▶ [PROBLEM]:
From the line that contains "Given: Collapse the 代理信息 section arrow" to the final line of the entries below, write out every line exactly as it appears, and nothing else.
────────────────────
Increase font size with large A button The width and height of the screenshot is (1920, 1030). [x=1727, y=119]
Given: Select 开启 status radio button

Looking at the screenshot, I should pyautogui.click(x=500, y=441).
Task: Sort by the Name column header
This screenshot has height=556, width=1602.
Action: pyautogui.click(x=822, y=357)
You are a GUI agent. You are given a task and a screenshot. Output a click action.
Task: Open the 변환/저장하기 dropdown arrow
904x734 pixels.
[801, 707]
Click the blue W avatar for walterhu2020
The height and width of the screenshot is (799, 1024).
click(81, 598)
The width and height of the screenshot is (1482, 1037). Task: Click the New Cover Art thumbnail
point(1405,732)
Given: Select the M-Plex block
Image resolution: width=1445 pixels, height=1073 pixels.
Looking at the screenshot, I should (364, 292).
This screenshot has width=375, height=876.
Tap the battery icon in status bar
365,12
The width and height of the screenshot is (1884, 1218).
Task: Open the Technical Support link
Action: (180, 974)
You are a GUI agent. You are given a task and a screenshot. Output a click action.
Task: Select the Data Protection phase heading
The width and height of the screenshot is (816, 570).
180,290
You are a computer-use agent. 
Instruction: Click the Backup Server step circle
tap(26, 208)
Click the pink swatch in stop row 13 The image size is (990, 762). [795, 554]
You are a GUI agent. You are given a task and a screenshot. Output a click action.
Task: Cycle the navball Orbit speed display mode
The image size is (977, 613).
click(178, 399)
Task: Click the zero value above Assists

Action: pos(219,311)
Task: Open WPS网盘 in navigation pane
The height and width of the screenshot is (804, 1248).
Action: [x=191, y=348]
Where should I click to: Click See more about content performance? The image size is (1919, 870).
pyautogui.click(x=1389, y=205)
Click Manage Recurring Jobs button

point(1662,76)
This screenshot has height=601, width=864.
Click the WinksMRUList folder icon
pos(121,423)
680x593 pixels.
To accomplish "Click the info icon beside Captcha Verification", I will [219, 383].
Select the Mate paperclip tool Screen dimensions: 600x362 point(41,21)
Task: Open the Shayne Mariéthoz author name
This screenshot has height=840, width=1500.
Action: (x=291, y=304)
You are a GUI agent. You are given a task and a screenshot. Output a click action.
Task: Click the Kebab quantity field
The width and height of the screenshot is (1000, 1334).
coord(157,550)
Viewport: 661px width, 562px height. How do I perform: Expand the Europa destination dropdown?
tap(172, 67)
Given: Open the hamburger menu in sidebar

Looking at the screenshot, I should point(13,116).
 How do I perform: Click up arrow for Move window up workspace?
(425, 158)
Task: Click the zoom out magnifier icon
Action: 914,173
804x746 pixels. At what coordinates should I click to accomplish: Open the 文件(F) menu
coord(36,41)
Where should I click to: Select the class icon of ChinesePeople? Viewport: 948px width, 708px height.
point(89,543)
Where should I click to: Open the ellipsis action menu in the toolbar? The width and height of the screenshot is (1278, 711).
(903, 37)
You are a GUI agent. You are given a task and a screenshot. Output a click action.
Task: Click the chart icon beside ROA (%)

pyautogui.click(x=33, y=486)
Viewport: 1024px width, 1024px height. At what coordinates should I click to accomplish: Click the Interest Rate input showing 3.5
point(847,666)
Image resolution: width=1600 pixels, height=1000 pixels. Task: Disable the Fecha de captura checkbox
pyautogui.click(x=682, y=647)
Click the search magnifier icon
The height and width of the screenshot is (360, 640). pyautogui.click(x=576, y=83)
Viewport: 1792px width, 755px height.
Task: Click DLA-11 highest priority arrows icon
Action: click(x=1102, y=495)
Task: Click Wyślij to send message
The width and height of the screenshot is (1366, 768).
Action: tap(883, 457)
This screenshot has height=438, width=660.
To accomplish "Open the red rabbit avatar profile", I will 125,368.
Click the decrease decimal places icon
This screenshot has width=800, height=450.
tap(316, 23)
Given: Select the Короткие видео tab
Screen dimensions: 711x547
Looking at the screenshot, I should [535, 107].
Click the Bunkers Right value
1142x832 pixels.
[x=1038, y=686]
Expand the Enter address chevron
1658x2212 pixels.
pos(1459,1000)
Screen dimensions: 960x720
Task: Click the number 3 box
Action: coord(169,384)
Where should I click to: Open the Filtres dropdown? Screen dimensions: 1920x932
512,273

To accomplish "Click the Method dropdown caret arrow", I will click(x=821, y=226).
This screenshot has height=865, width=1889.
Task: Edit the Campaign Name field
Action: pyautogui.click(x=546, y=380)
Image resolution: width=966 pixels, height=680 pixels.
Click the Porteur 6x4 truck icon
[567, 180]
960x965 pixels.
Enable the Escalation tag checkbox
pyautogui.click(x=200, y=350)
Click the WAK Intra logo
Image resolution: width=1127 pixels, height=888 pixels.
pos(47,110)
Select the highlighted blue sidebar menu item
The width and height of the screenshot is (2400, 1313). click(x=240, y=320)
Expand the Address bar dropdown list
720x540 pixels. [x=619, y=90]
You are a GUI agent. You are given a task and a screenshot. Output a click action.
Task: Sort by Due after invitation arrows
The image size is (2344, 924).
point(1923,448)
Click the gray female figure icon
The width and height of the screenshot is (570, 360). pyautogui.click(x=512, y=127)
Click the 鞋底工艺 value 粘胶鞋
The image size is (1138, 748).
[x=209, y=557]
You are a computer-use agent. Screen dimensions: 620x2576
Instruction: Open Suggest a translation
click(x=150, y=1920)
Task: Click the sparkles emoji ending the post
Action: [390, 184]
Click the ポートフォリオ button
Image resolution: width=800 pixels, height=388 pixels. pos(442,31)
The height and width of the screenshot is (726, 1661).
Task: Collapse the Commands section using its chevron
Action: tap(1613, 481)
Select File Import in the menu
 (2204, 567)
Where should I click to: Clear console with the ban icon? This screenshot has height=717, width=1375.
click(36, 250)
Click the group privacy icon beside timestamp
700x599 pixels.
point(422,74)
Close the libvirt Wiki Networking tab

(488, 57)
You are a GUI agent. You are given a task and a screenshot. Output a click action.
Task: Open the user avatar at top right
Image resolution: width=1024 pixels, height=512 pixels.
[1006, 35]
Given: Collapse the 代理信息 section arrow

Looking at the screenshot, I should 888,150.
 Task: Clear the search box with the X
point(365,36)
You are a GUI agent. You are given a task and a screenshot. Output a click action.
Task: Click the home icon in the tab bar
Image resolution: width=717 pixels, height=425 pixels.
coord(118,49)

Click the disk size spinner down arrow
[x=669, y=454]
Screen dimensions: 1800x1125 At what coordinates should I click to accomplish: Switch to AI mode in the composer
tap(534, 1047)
────────────────────
▶ [TASK RESULT]:
Given: Collapse the 代理信息 section arrow

Looking at the screenshot, I should 888,150.
 Task: Clear the search box with the X
point(365,36)
You are a GUI agent. You are given a task and a screenshot. Output a click action.
Task: Click the home icon in the tab bar
Image resolution: width=717 pixels, height=425 pixels.
coord(118,49)

Click the disk size spinner down arrow
[x=669, y=454]
Screen dimensions: 1800x1125 At what coordinates should I click to accomplish: Switch to AI mode in the composer
tap(534, 1047)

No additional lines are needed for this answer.